On Tuesday Trump is scheduled to meet with prime minister Theresa May, at which he is expected to apply further pressure to the UK to ban Huawei from the country’s next-generation networks.
Trump arrived in Britain on Monday and was greeted by Queen Elizabeth II at Buckingham Palace at the beginning of his first day in the country, during which he is also scheduled to lay a wreath in Westminster Abbey.
Tuesday is to be devoted to politics, including the meeting with outgoing prime minister May at 10 Downing Street, and on Wednesday Trump is to visit Portsmouth for events related to the 75th anniversary of D-Day before continuing on to France.

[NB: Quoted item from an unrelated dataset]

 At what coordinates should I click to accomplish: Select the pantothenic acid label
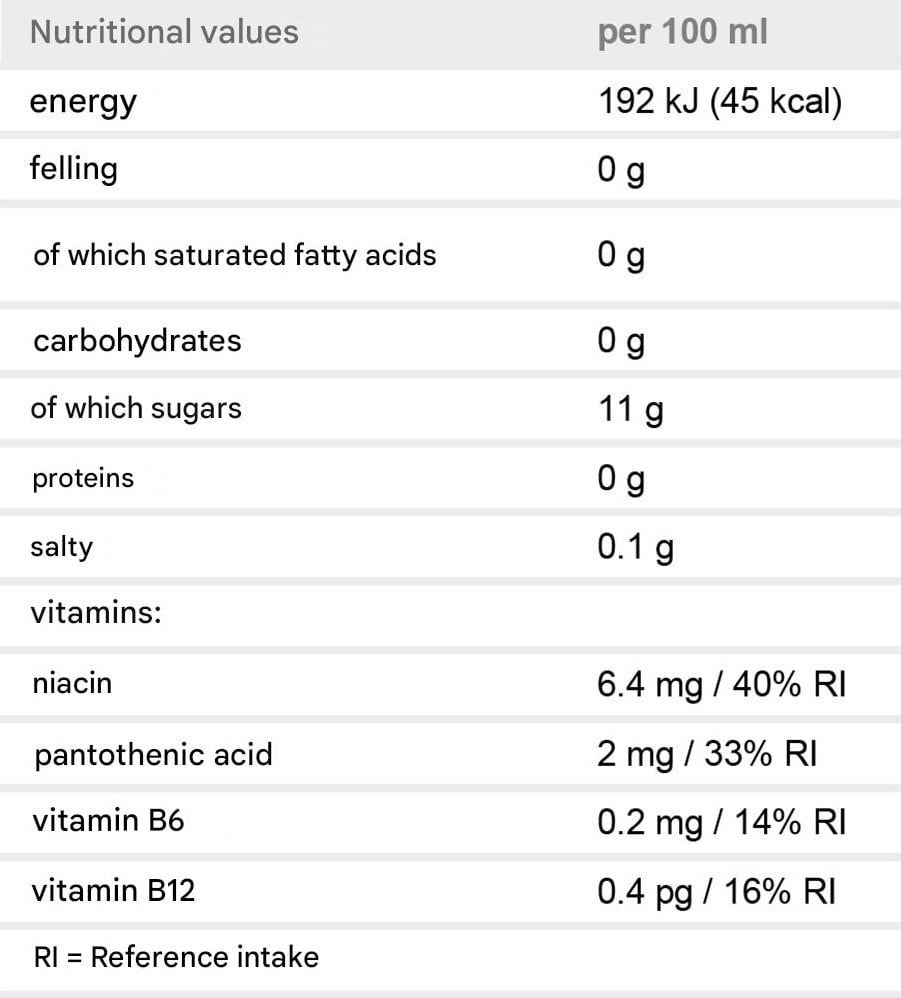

“I… am looking very much forward to my visit,” Trump said on Twitter on Monday as he arrived in the country.
At 10 Downing Street Trump is expected to address cooperation on national security between the US and the UK, and to emphasise that this could be harmed in the event that Britain allows Huawei equipment to be used in its 5G networks.
US ambassador Woody Johnson on Sunday told the BBC’s Andrew Marr Show he would “caution” the government to move more slowly on a decision as to whether or not to ban Huawei.
Meanwhile, two candidates to succeed May as prime minister, foreign secretary Jeremy Hunt and home secretary Sajid Javid, both indicated they were having second thoughts as to whether to ban the Chinese firm.
Javid said he would not want a foreign company to have “access to our very sensitive tech communications”, while Hunt told US television station CBS the UK would not make any decision that would affect its ability to share intelligence with the US.
Both men were involved in an April meeting of the National Security Council that tentatively decided to allow Huawei limited participation in building the UK’s 5G networks.
Defence secretary Gavin Williamson was sacked over the unprecedented leak of the council’s proceedings.